Working or Playing? Choosing a Career that Blurs the Lines.
Am I working or playing? Professions in art, design, and architecture blur that line.
In high school, students are put on an early career path designed to guide them towards an acceptable future. Throughout the years their strengths and abilities are defined for them by a myriad of tests and assessments. By the final year of high school, that path has been fine-tuned and presented with certainty. When I went through this process, I questioned this system. My assigned career paths did not include what I was meant to do; art – I wanted to be a painter. I rejected what I was told and, although initially hesitant, my parents and teachers gave me their support. By graduation I had dedicated myself to a full-fledged career doing what I love. I put myself on a path of my own design – a working (not starving) artist.
After some years of being a painter I found myself asking the question, “Am I working or playing?” In my mind these were two completely different, incompatible concepts. But working as an artist I experienced the impossible, a marriage of work and play. I struggled to make sense of this. How could I be doing both? Is being an adult and working supposed to be fun? I had been taught that work was a function of purpose. You punch in your hours, come home, relax and do it all again the next day. Never had I seen adults excited by their work, up all night and into the early hours of the morning. But there I was, doing just that.

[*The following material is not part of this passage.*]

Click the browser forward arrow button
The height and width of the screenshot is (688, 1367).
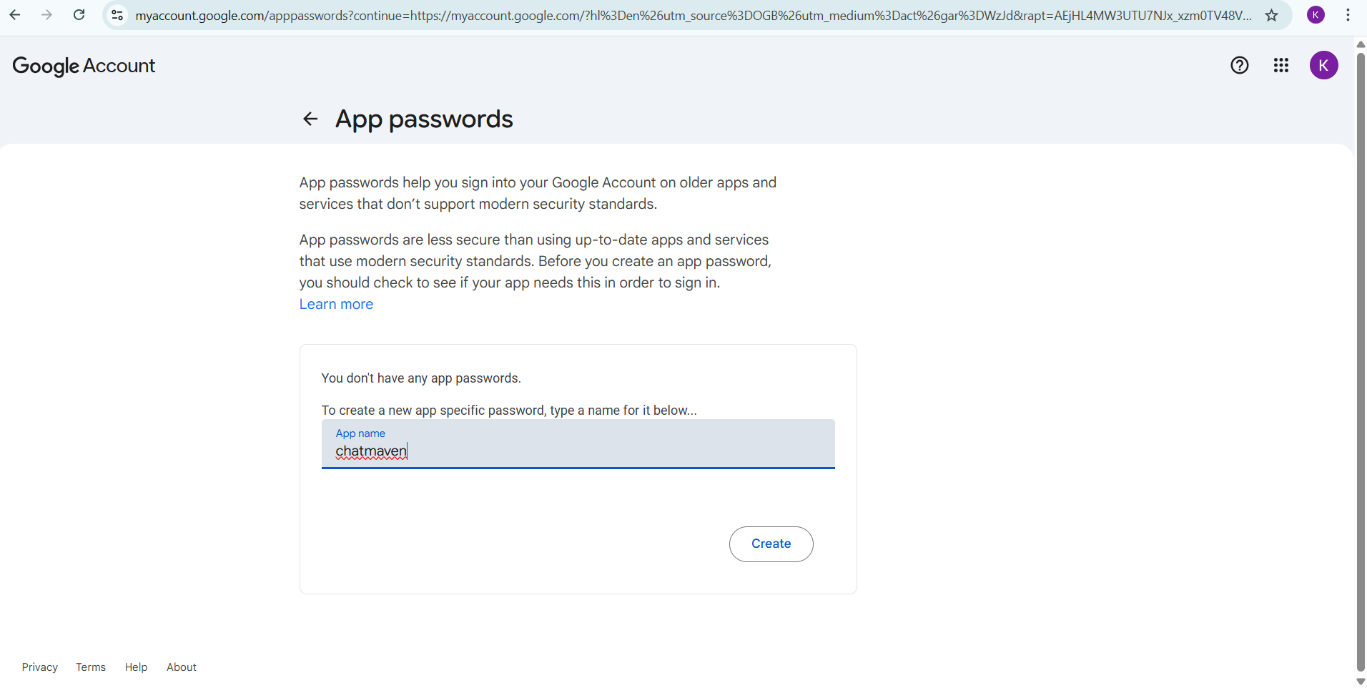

My journey as an artist never stopped. After 5 years supporting myself as a painter, I decided to explore a career in interior design. Ohio State University had been the alma mater of much of my family, so the decision to move to the city of Columbus was one rooted in the value of a community that shaped the people closest to me. Choosing an internship and eventually a full-time position was no different. I found a home at Triad, a design firm with like-minded individuals. Together we are a collective of artists, designers, architects, and engineers. We embrace the joining of work and play.
To this day I find myself working into the night, losing track of time. I wake up with excitement, ready to continue doing what I love – however, I no longer ask myself if I am working or playing. I am simply doing both.